When Angela Merkel leaves office after Bundestag elections next month, she will have forever changed the course of German history. Merkel has steered Germany through a recession, the Eurozone and migration crises and the Covid-19 pandemic. During the Trump presidency, Germany’s chancellor became an icon for liberals around the world. Yet her legacy in terms of Germany’s domestic politics leaves much to be desired. And her Christian Democratic Union (CDU) party has been left searching for meaning, with many voters now left wondering what the point of the Union is after Mutti.
On the face of it, Merkel’s insistence on reaching for consensus in German politics appears to be something to celebrate. Under her watch, Germany’s major parties have, generally speaking, principally agreed on the big political issues of the day, only diverging on timelines, what administrative measures should be taken and how much money ought to be thrown at the problem at hand. The vehicle for this quiet revolution at the heart of German politics was Merkel’s own party. In a decade or so, Merkel has shifted the CDU from the centre-right to the centre-left and infused with her essentially post-ideological understanding of government. But in doing so, she has left a gap in German politics.
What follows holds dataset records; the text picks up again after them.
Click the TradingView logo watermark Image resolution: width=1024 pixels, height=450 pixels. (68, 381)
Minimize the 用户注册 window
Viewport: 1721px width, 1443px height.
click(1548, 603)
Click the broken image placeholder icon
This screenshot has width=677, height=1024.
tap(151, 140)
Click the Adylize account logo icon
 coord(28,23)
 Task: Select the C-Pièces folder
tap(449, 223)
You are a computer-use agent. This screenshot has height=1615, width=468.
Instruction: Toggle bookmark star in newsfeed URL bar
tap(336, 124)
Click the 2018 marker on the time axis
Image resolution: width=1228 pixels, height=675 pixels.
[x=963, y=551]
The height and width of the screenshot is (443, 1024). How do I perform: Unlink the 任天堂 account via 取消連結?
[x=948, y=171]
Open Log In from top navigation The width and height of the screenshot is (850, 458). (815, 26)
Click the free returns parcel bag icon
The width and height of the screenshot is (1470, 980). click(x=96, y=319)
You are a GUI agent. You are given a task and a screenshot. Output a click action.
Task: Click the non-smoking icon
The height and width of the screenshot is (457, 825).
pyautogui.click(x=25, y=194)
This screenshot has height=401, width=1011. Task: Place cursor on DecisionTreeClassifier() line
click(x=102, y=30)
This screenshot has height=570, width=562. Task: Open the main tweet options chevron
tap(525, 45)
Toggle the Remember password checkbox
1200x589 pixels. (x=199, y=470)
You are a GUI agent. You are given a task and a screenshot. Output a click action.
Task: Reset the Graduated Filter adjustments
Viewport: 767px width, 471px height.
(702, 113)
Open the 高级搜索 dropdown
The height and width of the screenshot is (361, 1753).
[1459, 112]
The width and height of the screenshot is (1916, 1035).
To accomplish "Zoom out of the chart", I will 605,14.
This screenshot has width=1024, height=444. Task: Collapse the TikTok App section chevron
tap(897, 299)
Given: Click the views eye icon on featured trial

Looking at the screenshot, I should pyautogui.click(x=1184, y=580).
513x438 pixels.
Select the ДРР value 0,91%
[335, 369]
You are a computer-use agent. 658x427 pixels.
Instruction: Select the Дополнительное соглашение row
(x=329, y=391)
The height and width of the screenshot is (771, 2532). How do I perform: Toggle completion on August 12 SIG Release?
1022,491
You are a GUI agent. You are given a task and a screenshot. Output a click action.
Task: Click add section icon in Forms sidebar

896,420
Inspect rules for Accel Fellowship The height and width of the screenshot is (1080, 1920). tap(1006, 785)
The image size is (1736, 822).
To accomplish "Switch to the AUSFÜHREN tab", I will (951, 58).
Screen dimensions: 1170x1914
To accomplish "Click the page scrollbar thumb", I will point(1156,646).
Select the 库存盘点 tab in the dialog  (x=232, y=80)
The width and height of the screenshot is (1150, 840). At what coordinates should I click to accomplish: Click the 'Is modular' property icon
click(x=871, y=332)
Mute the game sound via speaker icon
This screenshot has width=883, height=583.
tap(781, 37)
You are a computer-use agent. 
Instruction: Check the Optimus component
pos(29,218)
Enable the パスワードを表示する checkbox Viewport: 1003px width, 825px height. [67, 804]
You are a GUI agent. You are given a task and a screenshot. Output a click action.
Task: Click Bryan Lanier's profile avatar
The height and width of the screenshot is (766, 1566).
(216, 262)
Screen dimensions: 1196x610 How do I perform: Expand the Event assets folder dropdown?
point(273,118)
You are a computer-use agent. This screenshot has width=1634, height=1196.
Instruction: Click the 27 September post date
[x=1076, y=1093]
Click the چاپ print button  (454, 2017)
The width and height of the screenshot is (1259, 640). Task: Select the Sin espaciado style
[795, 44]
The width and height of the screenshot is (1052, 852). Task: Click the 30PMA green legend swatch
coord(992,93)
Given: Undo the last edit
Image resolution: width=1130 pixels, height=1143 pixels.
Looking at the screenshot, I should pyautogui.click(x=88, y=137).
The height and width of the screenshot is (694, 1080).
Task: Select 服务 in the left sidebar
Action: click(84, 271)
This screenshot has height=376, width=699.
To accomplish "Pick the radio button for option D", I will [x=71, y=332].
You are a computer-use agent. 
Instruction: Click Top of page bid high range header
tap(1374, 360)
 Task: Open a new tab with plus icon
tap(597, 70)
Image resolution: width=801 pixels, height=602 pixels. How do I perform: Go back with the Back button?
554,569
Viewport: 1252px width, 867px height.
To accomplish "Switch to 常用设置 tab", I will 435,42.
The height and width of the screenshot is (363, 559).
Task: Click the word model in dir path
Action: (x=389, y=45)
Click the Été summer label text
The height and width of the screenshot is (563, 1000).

To grasp the significance of this development, it is important to appreciate the role that the CDU traditionally played within the Federal Republic’s parliamentary system. Thirty years ago, when Merkel first entered the Bundestag after the country’s reunification as a relatively unknown, fresh-faced East German MP, the party stood for anti-Communism, civil liberties, law and order, Judeo-Christian values, European integration and a strong Bundeswehr embedded into Nato. These firm ideological convictions extended to opposing higher taxes, illegal migration, the minimum wage and gay marriage.
The Union had a clear liberal-conservative profile against which other parties formulated their own ideological positions.